WHAT TO DO ->
#1 List every cell type that the patent excerpt gives in parentheses as an example of the exactly defined types into which cells in tissue are classified.
#2 Repeat word for word the stretch of the patent excerpt from "14. A set-up" through "for each stain.".

EXTRACT PROVIDED ->
13. A set-up according to claim 12, further characterized by an
image recorder (3) with multiple color channels (4) for the
recording of images of the tissue specimen (2) in different
stains.
14. A set-up according to claim 12 or 13, further characterized by
the fact that parameters selected with the imaging unit (5),
preferably size and/or shape and/or staining intensity, and/or
identified nuclei and/or identified cell objects and/or
reconstructed single cells and/or the number of identified nuclei
and/or the number of identified cell objects and/or reconstructed
single cells can be presented in mutual dependency of each other in
the form of histograms and/or scattergrams.
15. A set-up according to one of the claims 12 to 14, further
characterized by the ability of the imaging unit (5) to accentuate
and mark identified single cells in digital images of the tissue
specimen, when necessary in separate images for each stain.
Description
[0001] The invention concerns a procedure in accordance with the
preamble of the patent claim 1 as well as a set-up according to the
preamble of patent claim 12.
[0002] The classification of cells in tissue into exactly defined
cell types (i.e. epithelial cells, muscle cells, fibroblasts,
leukocytes, carcinoma cells, lymphoma) and the categorization of
their functional properties are performed using immunohistological
methods in cases where morphological characteristics are not
sufficient. Highly specific antibodies against characteristic cell
type specific antigens are employed in this method. Based on the
staining, corresponding conclusions can be drawn.
[0003] To date there has been a lack of an objective, automated
analysis system that is able to recognize the number of cells found
in a specimen, how many of these cells actually react with a
specific antibody or antibodies (in the case of multiple staining)
and how strong the reaction or the reactions is/are. Currently the
standard technique involves visual counting of a representational
number of cells and estimation of staining intensity by the
examiner. Another option would be to utilize standard image
processing software to measure the exact staining intensity that,
however, can only be done after manually defining the area of the
cell to be measured. If the examiner wants to quantitatively
inspect 100 cells and 100 nuclei, she/he has to circle each of the
100 cells and nuclei and only then can she/he perform the
measurements. This technique is very time consuming and generally
does not give any insight into double, triple, i.e. multiple
reactivity. The necessity for a negative and a positive control,
which are important for comparison, leads to an exponential
increase in workload.
[0004] These circumstances are responsible for the fact that
results of immunohistological examinations are still not
scientifically standardized or comparable and are flawed by
subjective bias, problems which have already been overcome in the
more recently developed technique of flow cytometry (a comparable
system for single cells in suspension). While tetra staining is
routinely used in flow cytometry, which allows for exact analysis
of percentual distribution and staining intensity of each
subpopulation, analysis of immunohistology has not been improved
for the last twenty years. To express results from visual
examination, mostly methods such as `one cross-` or `two
cross-positive cells` are resorted to.

PROVIDED INFORMATION ->
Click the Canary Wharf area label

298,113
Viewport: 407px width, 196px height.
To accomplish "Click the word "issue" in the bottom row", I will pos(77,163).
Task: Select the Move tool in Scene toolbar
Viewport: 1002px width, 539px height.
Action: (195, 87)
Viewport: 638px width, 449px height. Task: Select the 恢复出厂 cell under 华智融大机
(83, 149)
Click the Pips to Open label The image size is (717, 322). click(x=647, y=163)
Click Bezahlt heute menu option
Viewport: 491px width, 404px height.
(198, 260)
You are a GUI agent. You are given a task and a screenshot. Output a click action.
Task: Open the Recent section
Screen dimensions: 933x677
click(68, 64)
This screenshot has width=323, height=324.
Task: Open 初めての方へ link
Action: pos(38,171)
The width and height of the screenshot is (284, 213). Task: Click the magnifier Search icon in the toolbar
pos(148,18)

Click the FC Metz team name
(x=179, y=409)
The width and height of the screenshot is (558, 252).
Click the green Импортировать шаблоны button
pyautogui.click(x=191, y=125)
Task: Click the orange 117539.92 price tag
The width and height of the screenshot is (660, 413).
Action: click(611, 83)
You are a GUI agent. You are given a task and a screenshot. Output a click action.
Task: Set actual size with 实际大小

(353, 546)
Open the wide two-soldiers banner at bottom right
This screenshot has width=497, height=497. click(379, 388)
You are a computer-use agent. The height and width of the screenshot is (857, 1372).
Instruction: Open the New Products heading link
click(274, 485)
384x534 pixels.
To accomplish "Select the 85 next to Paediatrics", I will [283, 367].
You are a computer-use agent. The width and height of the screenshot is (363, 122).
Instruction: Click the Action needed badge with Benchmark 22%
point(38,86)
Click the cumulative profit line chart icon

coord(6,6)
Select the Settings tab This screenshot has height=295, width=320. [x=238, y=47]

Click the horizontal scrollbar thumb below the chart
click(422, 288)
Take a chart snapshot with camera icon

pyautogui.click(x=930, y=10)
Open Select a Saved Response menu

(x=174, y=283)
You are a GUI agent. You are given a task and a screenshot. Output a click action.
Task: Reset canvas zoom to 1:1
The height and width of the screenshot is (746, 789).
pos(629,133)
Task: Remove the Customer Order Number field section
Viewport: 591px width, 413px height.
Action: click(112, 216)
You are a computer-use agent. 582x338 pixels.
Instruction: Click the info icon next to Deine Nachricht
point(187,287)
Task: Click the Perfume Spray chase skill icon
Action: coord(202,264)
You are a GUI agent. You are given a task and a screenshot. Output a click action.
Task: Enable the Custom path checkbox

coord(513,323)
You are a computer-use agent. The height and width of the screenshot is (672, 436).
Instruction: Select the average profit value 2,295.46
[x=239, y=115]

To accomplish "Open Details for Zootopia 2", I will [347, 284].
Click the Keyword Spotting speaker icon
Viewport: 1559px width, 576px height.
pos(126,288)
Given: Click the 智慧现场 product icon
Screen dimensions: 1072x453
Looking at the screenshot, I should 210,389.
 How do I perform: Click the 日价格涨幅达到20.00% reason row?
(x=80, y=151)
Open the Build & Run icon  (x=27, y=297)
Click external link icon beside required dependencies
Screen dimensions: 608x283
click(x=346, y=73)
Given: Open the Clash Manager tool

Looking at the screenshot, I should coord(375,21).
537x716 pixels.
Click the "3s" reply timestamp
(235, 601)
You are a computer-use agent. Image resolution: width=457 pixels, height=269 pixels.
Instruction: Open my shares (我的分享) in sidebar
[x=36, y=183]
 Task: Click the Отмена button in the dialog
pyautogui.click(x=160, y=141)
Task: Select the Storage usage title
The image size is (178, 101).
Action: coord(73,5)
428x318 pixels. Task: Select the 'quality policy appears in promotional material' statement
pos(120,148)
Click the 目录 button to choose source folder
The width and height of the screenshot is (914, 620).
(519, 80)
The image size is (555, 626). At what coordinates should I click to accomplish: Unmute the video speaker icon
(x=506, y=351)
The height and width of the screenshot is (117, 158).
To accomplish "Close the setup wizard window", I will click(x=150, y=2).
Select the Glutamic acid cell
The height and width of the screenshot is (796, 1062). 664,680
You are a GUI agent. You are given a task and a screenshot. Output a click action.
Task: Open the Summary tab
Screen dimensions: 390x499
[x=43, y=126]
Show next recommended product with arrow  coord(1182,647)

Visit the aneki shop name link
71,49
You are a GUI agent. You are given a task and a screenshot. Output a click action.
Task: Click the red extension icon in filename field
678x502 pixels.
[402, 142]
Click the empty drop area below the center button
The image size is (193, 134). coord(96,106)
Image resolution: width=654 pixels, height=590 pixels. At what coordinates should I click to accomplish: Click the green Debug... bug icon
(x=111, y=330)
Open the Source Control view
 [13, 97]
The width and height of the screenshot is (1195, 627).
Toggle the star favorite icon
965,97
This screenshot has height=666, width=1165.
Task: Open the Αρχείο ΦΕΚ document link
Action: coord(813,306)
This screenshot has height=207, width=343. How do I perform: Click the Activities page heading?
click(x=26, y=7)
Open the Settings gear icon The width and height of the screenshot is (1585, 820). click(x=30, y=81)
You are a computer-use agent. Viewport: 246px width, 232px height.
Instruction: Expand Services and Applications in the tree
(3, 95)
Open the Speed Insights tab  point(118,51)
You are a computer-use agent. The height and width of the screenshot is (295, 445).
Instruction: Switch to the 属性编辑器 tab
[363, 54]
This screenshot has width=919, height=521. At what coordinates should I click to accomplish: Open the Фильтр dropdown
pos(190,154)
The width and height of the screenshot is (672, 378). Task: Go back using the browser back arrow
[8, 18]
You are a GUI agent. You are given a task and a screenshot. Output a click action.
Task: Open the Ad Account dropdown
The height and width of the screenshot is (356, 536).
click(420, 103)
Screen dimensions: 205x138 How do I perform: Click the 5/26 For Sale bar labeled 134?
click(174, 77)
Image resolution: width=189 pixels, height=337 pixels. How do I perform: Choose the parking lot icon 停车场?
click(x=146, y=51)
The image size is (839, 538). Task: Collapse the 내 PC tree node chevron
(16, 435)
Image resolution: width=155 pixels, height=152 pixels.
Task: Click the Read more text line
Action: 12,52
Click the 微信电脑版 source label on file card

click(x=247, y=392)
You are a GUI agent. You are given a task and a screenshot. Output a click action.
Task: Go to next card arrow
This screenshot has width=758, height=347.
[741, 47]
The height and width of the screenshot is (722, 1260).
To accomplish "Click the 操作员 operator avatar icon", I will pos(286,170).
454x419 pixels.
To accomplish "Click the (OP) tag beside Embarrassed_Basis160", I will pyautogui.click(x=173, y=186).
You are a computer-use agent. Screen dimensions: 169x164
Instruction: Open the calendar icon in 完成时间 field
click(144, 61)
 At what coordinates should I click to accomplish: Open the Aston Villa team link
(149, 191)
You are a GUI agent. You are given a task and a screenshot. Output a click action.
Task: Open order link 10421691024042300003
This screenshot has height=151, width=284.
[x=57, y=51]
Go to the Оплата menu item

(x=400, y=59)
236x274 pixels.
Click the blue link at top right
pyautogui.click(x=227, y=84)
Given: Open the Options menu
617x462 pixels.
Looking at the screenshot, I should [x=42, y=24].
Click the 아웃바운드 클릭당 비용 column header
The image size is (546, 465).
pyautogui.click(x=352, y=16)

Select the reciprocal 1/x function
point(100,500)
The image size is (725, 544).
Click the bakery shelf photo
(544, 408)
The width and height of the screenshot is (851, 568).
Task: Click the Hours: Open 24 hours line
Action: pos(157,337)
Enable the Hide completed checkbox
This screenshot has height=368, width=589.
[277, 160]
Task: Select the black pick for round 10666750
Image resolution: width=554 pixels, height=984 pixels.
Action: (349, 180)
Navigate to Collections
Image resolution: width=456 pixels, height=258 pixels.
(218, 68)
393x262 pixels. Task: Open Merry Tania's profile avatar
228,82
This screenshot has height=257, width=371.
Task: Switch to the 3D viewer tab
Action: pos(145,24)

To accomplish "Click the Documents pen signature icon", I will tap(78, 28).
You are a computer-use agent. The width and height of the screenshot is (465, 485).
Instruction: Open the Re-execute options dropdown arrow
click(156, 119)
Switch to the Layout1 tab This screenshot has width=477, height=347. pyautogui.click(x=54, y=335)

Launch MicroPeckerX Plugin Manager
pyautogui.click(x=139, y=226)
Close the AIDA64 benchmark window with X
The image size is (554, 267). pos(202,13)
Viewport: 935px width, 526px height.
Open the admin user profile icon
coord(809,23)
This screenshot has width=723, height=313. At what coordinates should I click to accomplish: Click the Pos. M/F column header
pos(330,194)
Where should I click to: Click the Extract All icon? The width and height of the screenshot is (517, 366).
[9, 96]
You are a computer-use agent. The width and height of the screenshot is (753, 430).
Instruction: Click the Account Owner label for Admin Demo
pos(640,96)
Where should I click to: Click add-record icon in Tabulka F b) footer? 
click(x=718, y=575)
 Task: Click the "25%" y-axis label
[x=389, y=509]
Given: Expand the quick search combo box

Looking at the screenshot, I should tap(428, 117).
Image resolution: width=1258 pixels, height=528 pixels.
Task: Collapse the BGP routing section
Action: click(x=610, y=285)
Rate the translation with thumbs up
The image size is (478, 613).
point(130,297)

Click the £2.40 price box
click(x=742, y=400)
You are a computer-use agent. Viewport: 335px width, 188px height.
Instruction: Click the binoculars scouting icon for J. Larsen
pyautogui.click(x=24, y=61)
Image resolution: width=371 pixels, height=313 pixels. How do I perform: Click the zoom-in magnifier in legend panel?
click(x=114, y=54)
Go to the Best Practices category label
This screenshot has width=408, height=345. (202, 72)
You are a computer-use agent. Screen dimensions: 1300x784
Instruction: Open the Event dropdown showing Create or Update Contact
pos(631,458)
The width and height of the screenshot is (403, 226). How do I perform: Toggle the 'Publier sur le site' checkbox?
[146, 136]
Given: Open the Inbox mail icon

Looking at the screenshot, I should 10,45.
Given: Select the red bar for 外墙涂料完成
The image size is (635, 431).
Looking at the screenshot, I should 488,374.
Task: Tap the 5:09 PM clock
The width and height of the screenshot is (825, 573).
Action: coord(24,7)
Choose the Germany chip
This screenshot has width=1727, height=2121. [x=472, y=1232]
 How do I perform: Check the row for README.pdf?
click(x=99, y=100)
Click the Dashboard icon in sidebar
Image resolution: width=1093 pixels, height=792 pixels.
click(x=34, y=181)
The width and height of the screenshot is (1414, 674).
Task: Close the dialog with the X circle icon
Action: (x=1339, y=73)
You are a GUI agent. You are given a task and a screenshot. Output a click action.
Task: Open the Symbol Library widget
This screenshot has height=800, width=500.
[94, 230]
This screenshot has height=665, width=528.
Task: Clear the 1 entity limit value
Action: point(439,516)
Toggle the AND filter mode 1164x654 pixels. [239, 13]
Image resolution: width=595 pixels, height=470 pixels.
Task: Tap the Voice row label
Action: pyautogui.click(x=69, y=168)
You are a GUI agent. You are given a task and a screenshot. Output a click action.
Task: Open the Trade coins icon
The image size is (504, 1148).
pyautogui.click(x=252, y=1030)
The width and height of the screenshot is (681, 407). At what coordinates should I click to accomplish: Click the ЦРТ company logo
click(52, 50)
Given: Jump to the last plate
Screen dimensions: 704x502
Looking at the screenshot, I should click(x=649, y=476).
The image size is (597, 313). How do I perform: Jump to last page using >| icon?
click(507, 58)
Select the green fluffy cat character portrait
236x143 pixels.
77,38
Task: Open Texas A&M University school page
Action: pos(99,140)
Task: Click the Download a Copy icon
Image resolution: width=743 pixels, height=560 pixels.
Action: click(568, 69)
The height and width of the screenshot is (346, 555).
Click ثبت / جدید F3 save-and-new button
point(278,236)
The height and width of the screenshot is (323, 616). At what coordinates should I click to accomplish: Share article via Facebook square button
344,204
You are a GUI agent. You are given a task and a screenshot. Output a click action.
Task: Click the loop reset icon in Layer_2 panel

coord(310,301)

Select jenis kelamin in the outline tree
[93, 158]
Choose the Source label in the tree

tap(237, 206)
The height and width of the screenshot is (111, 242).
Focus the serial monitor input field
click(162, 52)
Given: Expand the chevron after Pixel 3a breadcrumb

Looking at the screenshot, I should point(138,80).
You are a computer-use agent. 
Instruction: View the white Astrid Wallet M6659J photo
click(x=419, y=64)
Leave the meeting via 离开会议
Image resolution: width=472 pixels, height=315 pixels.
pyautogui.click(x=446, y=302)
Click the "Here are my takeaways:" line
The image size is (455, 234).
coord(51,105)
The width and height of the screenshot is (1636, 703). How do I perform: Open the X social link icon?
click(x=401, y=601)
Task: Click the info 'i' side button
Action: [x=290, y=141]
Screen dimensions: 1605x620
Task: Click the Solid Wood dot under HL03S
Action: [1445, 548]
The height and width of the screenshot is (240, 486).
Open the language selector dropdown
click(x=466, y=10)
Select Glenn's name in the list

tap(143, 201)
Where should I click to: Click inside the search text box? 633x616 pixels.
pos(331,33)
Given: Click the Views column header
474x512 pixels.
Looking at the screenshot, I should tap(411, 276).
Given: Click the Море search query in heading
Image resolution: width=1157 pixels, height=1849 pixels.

SOLUTION LIST ->
#1
- epithelial cells
- muscle cells
- fibroblasts
- leukocytes
- carcinoma cells
- lymphoma

#2
14. A set-up according to claim 12 or 13, further characterized by
the fact that parameters selected with the imaging unit (5),
preferably size and/or shape and/or staining intensity, and/or
identified nuclei and/or identified cell objects and/or
reconstructed single cells and/or the number of identified nuclei
and/or the number of identified cell objects and/or reconstructed
single cells can be presented in mutual dependency of each other in
the form of histograms and/or scattergrams.
15. A set-up according to one of the claims 12 to 14, further
characterized by the ability of the imaging unit (5) to accentuate
and mark identified single cells in digital images of the tissue
specimen, when necessary in separate images for each stain.